Exercise description: Here are some entries; quote each one exactly.
--- Supplied information Enclosed Below ---
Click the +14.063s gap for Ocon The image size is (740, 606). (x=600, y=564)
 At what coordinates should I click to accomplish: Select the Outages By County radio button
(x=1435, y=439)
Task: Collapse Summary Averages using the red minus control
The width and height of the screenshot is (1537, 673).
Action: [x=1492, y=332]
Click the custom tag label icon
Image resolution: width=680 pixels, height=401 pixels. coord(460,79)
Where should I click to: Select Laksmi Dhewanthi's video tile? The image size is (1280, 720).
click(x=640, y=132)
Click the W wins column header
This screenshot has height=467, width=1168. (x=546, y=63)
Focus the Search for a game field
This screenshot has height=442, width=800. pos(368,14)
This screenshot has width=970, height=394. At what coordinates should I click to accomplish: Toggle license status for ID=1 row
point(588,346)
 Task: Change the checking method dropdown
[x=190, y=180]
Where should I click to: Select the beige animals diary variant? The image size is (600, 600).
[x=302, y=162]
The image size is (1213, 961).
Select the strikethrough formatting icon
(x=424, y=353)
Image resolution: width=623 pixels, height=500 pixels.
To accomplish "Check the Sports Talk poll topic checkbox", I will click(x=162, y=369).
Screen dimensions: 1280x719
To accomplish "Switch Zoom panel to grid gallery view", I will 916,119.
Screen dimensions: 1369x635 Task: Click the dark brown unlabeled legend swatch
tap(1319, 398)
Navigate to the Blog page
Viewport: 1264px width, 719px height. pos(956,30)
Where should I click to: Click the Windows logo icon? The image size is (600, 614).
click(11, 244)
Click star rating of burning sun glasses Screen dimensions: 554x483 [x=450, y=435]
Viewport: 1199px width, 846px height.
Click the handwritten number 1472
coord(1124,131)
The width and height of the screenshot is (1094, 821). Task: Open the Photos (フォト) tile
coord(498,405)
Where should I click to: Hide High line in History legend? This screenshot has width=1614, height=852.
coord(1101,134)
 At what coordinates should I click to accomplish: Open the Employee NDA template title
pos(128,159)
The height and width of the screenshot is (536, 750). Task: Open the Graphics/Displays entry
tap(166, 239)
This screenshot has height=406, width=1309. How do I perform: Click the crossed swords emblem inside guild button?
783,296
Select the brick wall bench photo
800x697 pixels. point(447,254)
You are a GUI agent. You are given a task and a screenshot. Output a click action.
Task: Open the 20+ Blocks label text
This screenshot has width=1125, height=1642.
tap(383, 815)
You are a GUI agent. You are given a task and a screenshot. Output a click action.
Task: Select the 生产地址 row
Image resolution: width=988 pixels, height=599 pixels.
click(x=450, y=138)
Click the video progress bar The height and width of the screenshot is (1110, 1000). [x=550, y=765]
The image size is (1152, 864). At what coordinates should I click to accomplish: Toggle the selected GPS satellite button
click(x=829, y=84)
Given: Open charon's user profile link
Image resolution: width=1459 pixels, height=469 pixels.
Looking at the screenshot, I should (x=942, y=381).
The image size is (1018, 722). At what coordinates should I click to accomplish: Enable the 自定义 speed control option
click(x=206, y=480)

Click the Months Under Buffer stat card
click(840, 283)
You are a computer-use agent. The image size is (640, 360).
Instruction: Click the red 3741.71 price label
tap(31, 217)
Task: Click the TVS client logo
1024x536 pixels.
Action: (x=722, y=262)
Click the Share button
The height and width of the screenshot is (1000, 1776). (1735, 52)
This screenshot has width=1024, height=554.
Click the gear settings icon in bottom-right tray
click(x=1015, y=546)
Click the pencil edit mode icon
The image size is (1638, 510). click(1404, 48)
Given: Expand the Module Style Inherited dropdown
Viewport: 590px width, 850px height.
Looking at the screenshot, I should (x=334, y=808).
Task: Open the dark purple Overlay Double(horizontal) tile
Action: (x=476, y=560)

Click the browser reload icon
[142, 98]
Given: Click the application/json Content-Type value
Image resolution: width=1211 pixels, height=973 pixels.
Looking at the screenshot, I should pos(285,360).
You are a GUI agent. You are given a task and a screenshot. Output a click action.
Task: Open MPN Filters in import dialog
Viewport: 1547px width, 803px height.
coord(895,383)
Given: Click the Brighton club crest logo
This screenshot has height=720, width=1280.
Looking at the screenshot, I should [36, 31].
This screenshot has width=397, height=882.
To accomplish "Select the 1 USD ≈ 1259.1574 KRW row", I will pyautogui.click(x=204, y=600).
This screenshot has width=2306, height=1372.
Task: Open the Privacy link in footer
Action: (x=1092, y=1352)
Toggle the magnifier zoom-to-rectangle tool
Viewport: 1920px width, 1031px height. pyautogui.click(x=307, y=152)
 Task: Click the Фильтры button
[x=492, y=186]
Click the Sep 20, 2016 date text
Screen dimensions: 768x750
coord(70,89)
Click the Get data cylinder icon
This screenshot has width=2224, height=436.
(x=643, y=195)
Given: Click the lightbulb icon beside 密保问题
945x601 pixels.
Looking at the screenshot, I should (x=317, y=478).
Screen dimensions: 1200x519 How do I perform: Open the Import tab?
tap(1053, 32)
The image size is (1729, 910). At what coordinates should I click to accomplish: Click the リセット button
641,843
--- End of Enclosed Supplied information ---
Solution for this problem:
Click the +14.063s gap for Ocon The image size is (740, 606). (x=600, y=564)
 At what coordinates should I click to accomplish: Select the Outages By County radio button
(x=1435, y=439)
Task: Collapse Summary Averages using the red minus control
The width and height of the screenshot is (1537, 673).
Action: [x=1492, y=332]
Click the custom tag label icon
Image resolution: width=680 pixels, height=401 pixels. coord(460,79)
Where should I click to: Select Laksmi Dhewanthi's video tile? The image size is (1280, 720).
click(x=640, y=132)
Click the W wins column header
This screenshot has height=467, width=1168. (x=546, y=63)
Focus the Search for a game field
This screenshot has height=442, width=800. pos(368,14)
This screenshot has width=970, height=394. At what coordinates should I click to accomplish: Toggle license status for ID=1 row
point(588,346)
 Task: Change the checking method dropdown
[x=190, y=180]
Where should I click to: Select the beige animals diary variant? The image size is (600, 600).
[x=302, y=162]
The image size is (1213, 961).
Select the strikethrough formatting icon
(x=424, y=353)
Image resolution: width=623 pixels, height=500 pixels.
To accomplish "Check the Sports Talk poll topic checkbox", I will click(x=162, y=369).
Screen dimensions: 1280x719
To accomplish "Switch Zoom panel to grid gallery view", I will 916,119.
Screen dimensions: 1369x635 Task: Click the dark brown unlabeled legend swatch
tap(1319, 398)
Navigate to the Blog page
Viewport: 1264px width, 719px height. pos(956,30)
Where should I click to: Click the Windows logo icon? The image size is (600, 614).
click(11, 244)
Click star rating of burning sun glasses Screen dimensions: 554x483 [x=450, y=435]
Viewport: 1199px width, 846px height.
Click the handwritten number 1472
coord(1124,131)
The width and height of the screenshot is (1094, 821). Task: Open the Photos (フォト) tile
coord(498,405)
Where should I click to: Hide High line in History legend? This screenshot has width=1614, height=852.
coord(1101,134)
 At what coordinates should I click to accomplish: Open the Employee NDA template title
pos(128,159)
The height and width of the screenshot is (536, 750). Task: Open the Graphics/Displays entry
tap(166, 239)
This screenshot has height=406, width=1309. How do I perform: Click the crossed swords emblem inside guild button?
783,296
Select the brick wall bench photo
800x697 pixels. point(447,254)
You are a GUI agent. You are given a task and a screenshot. Output a click action.
Task: Open the 20+ Blocks label text
This screenshot has width=1125, height=1642.
tap(383, 815)
You are a GUI agent. You are given a task and a screenshot. Output a click action.
Task: Select the 生产地址 row
Image resolution: width=988 pixels, height=599 pixels.
click(x=450, y=138)
Click the video progress bar The height and width of the screenshot is (1110, 1000). [x=550, y=765]
The image size is (1152, 864). At what coordinates should I click to accomplish: Toggle the selected GPS satellite button
click(x=829, y=84)
Given: Open charon's user profile link
Image resolution: width=1459 pixels, height=469 pixels.
Looking at the screenshot, I should (x=942, y=381).
The image size is (1018, 722). At what coordinates should I click to accomplish: Enable the 自定义 speed control option
click(x=206, y=480)

Click the Months Under Buffer stat card
click(840, 283)
You are a computer-use agent. The image size is (640, 360).
Instruction: Click the red 3741.71 price label
tap(31, 217)
Task: Click the TVS client logo
1024x536 pixels.
Action: (x=722, y=262)
Click the Share button
The height and width of the screenshot is (1000, 1776). (1735, 52)
This screenshot has width=1024, height=554.
Click the gear settings icon in bottom-right tray
click(x=1015, y=546)
Click the pencil edit mode icon
The image size is (1638, 510). click(1404, 48)
Given: Expand the Module Style Inherited dropdown
Viewport: 590px width, 850px height.
Looking at the screenshot, I should (x=334, y=808).
Task: Open the dark purple Overlay Double(horizontal) tile
Action: (x=476, y=560)

Click the browser reload icon
[142, 98]
Given: Click the application/json Content-Type value
Image resolution: width=1211 pixels, height=973 pixels.
Looking at the screenshot, I should pos(285,360).
You are a GUI agent. You are given a task and a screenshot. Output a click action.
Task: Open MPN Filters in import dialog
Viewport: 1547px width, 803px height.
coord(895,383)
Given: Click the Brighton club crest logo
This screenshot has height=720, width=1280.
Looking at the screenshot, I should [36, 31].
This screenshot has width=397, height=882.
To accomplish "Select the 1 USD ≈ 1259.1574 KRW row", I will pyautogui.click(x=204, y=600).
This screenshot has width=2306, height=1372.
Task: Open the Privacy link in footer
Action: (x=1092, y=1352)
Toggle the magnifier zoom-to-rectangle tool
Viewport: 1920px width, 1031px height. pyautogui.click(x=307, y=152)
 Task: Click the Фильтры button
[x=492, y=186]
Click the Sep 20, 2016 date text
Screen dimensions: 768x750
coord(70,89)
Click the Get data cylinder icon
This screenshot has width=2224, height=436.
(x=643, y=195)
Given: Click the lightbulb icon beside 密保问题
945x601 pixels.
Looking at the screenshot, I should (x=317, y=478).
Screen dimensions: 1200x519 How do I perform: Open the Import tab?
tap(1053, 32)
The image size is (1729, 910). At what coordinates should I click to accomplish: Click the リセット button
641,843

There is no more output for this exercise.